ALICE IN WONDERLAND

Twas Alice at the midnight Lowes
Did friends and film class students vade
to see Tim Burton’s modern show,
the Alice cavalcade.
Undaunted sat we glaring up
at marvels never seen,
But it was young Miss Wasikowska
who lit up every screen
Anne and Johnny play their roles
as children with new stacking blocks
gallumphing through the mystic woods
and quoting Carroll’s Jabberwock
I believe Jane Austen would approve
this glam-fest period piece 3-D,
she’d thrill and push for women’s rights
discussing creatures over tea.

YOUNG VICTORIA


Blunt is fabulous. Strong and fabulous. She gave Queen Victoria youth and life, poise and dignity, strength and wit, romance and passion. Helen Mirren, of course, opened the window into Buckingham palace, so now Emily Blunt has made public Victoria’s diaries. “Even a palace can be a prison.”
Rupert Friend, her Albert, unfortunately more recognized currently for his relationship with Keira Knightley than his excellent presence on screen.He is Wickham no more. I may be a bit in love with him for his devotion and strength opposite the stubborn thin shell covering the Queen’s insecurities. They were a lovely match – well cast.
Some would complain that period pieces become sleepy, but this does keep moving. The tension remains long enough to enjoy the resolve. I found it transporting and truthful, and, as Matthew would say, “lovely” (pronounced: lahv -f -lay”).
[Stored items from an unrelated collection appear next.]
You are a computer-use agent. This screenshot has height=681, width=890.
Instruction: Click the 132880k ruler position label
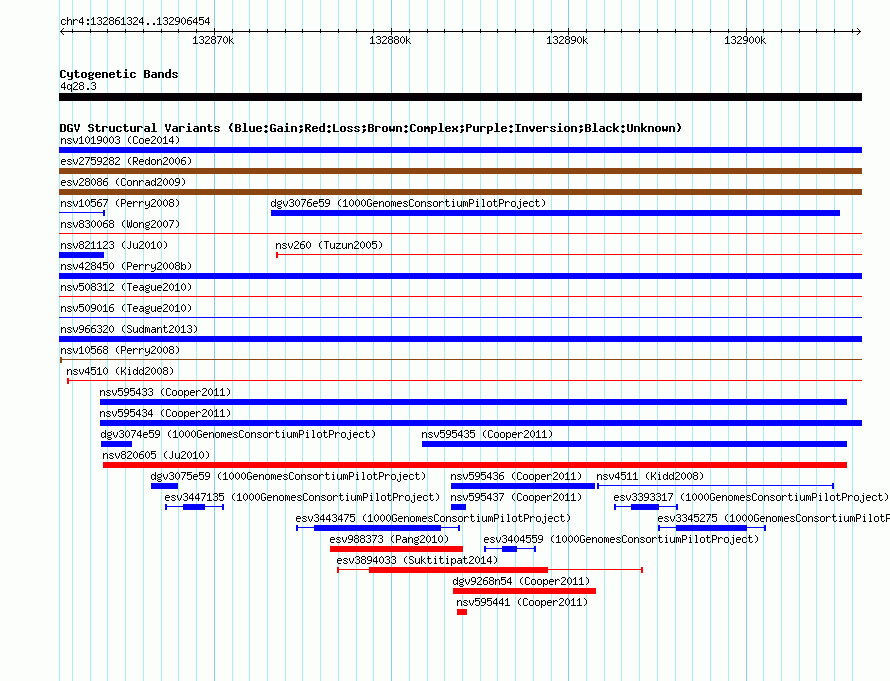click(390, 40)
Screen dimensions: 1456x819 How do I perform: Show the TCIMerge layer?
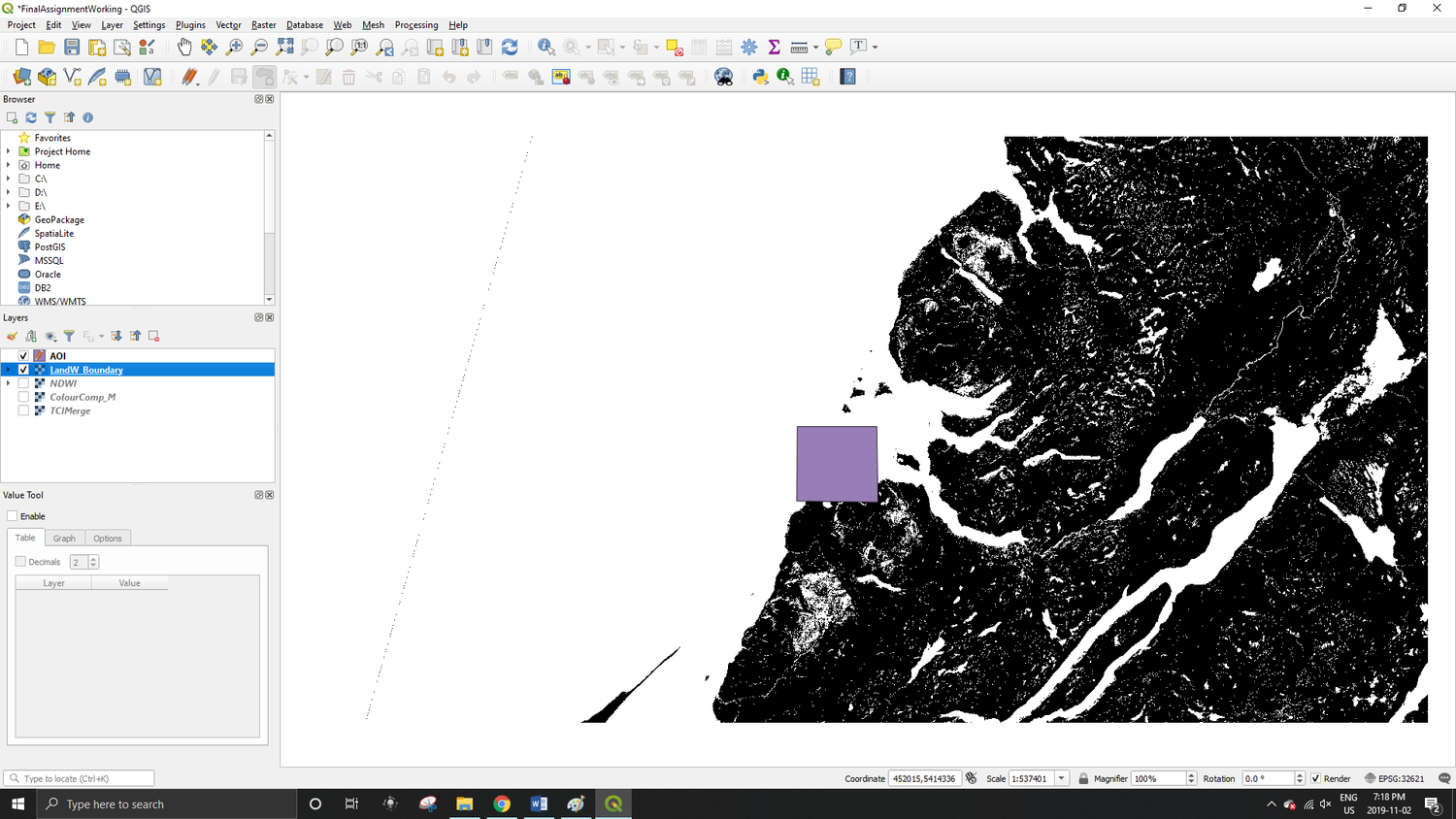click(23, 410)
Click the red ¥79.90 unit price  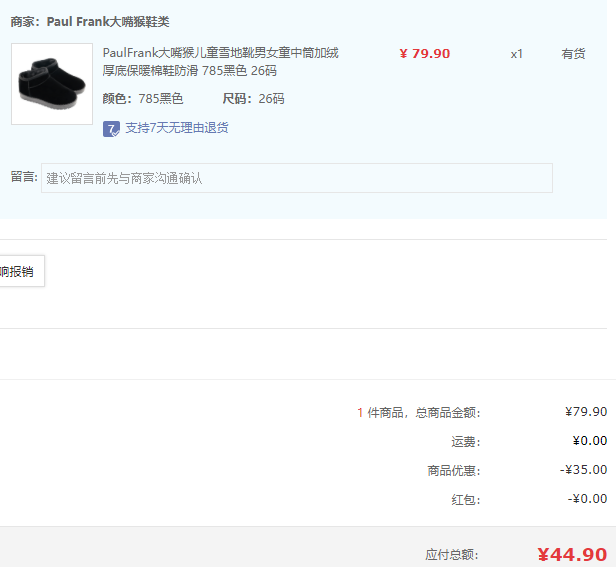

My lovely, late Grandma Sota was enamoured by the British monarchy. She spoke about them with awe, and I believe that this is why my mother wears large hats out in public. My Grandmother, like Victoria was genteel and proper.
I’m standing taller today. Posture = elegance. Quite right.

CLASH OF THE TITANS

Today, the epic clash ensued between titans! Greek Gods, demigods, and men battled for the power over and worship of mankind. Liam Neeson (the one I deemed my 2nd Dad after Taken) plays an ever-powerful Zeus, and Ralph Fiennes (an excellent Voldemort and beautifully fascinating creature indeed) is again the antagonist as Hades. Both typecast? Not likely…but commonly cast certainly. Aslan most definately released the kraken today.
Much like the sense of familiarity when smells evoke memory, so somehow my childhood was laced with these adventures and 80’s wonders. Perseus must defeat Medusa, ride the pegasus, and destroy the kraken. I’ve always known this somehow.
It seemed somehow appropriate that this film would come out right before Easter – the day of the resurrection of THE hero – the salvation of the world. The one sent by His Father to save us all. It was interesting that Zeus said in the film, “I will not sacrifice my son for the sake of humanity.” When that is exactly what God did. The legendary superman lives on in echo through characters like Perseus, but we must never equate these to Jesus. The Greek gods were selfish, angry, too like humans.
Yet the Greeks of old constructed temples and made sacrifices to appease these gods. We see the fanatic followers on the screen and laugh because we have forgotten that so much of creation is re-creation – this was religion for so many not so long ago.
I like an epic action flick, so I again donned the 3D’s today to spend a few hours vicariously saving the world. There was no nudity or language, and only black blood. Don’t take little kids, cause they’ll pee the $14 seats. It’s fun, though. Dangerous and fun. Hmm. Two words I associate with God. Call me unique, but I do. Happy Easter, all! Blessings.

HE is risen indeed!

DATE NIGHT


Tina & Steve take the city and work it believably as middle-marrieds in this fam-com. Classic Steve. I was only disappointed when they used the same jokes multiple times and had to add the visit to the cesspool for a pole dancing scene. Didn’t I see most of this premise on an episode of King of Queens? …just checking. I suppose it’s worth a viewing. Or you could always revisit the most classic of date nights =

JANE EYRE (2011)


Charlotte Bronte created the beloved, young heroine in 1847, simply but affectionately calling her Jane Eyre.

ABUSE or Training?
Poor, mistreated, forgotten, unloved, Jane Eyre. Battered by her only family as a child, then more so as a girl at the Lowood School, her only friend dies by her side, leaving Jane alone again. In truth, I can’t seem to read past the scenes in which Helen dies. I’ve tried. I am broken by her death, by the death of an only friend. Once loved, but again forgotten, Jane Eyre grows unbecomingly, leaving the school as a young woman to become a governess in the home of a Mr. Rochester. Jane seems to move from abuse to abuse, from ignorance to neglect, then back to abuse. She longs for independence and love, but finds none.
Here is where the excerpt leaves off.